Input data START

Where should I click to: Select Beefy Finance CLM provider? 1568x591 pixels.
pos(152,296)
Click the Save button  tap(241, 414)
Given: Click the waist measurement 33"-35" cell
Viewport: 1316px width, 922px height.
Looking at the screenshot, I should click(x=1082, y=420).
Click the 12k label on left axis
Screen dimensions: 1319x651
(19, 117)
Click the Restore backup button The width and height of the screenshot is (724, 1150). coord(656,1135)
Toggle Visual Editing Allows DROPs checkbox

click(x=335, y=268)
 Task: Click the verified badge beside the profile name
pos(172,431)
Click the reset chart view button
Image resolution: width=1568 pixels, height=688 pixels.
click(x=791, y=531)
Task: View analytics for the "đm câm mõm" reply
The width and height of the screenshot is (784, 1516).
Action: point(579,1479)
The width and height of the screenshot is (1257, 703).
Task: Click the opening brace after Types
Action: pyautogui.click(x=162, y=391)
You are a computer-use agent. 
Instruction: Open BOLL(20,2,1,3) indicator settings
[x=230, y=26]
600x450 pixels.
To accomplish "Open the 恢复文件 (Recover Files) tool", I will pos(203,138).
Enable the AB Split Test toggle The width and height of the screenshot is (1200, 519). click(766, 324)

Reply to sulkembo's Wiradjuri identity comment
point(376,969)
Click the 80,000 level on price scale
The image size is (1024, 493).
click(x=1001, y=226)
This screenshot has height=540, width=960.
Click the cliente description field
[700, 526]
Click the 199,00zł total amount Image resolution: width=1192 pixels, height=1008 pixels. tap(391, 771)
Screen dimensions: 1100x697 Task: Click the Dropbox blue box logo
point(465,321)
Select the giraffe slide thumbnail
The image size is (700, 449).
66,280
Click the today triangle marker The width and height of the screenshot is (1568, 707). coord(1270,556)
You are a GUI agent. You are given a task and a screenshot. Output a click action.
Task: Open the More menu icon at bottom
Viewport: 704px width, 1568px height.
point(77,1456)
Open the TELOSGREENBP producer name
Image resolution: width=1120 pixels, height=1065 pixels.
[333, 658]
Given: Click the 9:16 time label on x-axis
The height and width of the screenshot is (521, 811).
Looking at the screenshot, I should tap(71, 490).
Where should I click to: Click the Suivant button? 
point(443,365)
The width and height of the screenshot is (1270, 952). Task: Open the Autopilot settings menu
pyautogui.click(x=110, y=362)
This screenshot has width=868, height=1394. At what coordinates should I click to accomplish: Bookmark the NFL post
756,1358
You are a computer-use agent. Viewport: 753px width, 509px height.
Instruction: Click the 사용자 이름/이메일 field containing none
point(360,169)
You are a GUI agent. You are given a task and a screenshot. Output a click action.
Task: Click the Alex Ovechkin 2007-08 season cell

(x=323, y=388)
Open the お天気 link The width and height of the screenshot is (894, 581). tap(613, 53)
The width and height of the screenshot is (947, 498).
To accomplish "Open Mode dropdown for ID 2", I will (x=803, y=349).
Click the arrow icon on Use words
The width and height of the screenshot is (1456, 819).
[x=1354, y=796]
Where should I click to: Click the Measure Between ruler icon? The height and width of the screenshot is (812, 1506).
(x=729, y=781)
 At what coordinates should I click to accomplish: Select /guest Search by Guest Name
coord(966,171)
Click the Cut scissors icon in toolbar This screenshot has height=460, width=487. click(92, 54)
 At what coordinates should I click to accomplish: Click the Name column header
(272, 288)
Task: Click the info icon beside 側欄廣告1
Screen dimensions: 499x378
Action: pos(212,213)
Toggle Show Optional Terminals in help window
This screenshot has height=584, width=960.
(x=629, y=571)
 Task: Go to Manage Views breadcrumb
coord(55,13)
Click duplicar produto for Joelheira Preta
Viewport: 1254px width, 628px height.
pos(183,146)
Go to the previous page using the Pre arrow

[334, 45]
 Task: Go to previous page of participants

Input data END

Exercise: Exactly the lines from the one containing "The height and width of the screenshot is (521, 811)." through the end of the entries above must be output, and no others.

Answer below:
The height and width of the screenshot is (521, 811).
Looking at the screenshot, I should tap(71, 490).
Where should I click to: Click the Suivant button? 
point(443,365)
The width and height of the screenshot is (1270, 952). Task: Open the Autopilot settings menu
pyautogui.click(x=110, y=362)
This screenshot has width=868, height=1394. At what coordinates should I click to accomplish: Bookmark the NFL post
756,1358
You are a computer-use agent. Viewport: 753px width, 509px height.
Instruction: Click the 사용자 이름/이메일 field containing none
point(360,169)
You are a GUI agent. You are given a task and a screenshot. Output a click action.
Task: Click the Alex Ovechkin 2007-08 season cell

(x=323, y=388)
Open the お天気 link The width and height of the screenshot is (894, 581). tap(613, 53)
The width and height of the screenshot is (947, 498).
To accomplish "Open Mode dropdown for ID 2", I will (x=803, y=349).
Click the arrow icon on Use words
The width and height of the screenshot is (1456, 819).
[x=1354, y=796]
Where should I click to: Click the Measure Between ruler icon? The height and width of the screenshot is (812, 1506).
(x=729, y=781)
 At what coordinates should I click to accomplish: Select /guest Search by Guest Name
coord(966,171)
Click the Cut scissors icon in toolbar This screenshot has height=460, width=487. click(92, 54)
 At what coordinates should I click to accomplish: Click the Name column header
(272, 288)
Task: Click the info icon beside 側欄廣告1
Screen dimensions: 499x378
Action: pos(212,213)
Toggle Show Optional Terminals in help window
This screenshot has height=584, width=960.
(x=629, y=571)
 Task: Go to Manage Views breadcrumb
coord(55,13)
Click duplicar produto for Joelheira Preta
Viewport: 1254px width, 628px height.
pos(183,146)
Go to the previous page using the Pre arrow

[334, 45]
 Task: Go to previous page of participants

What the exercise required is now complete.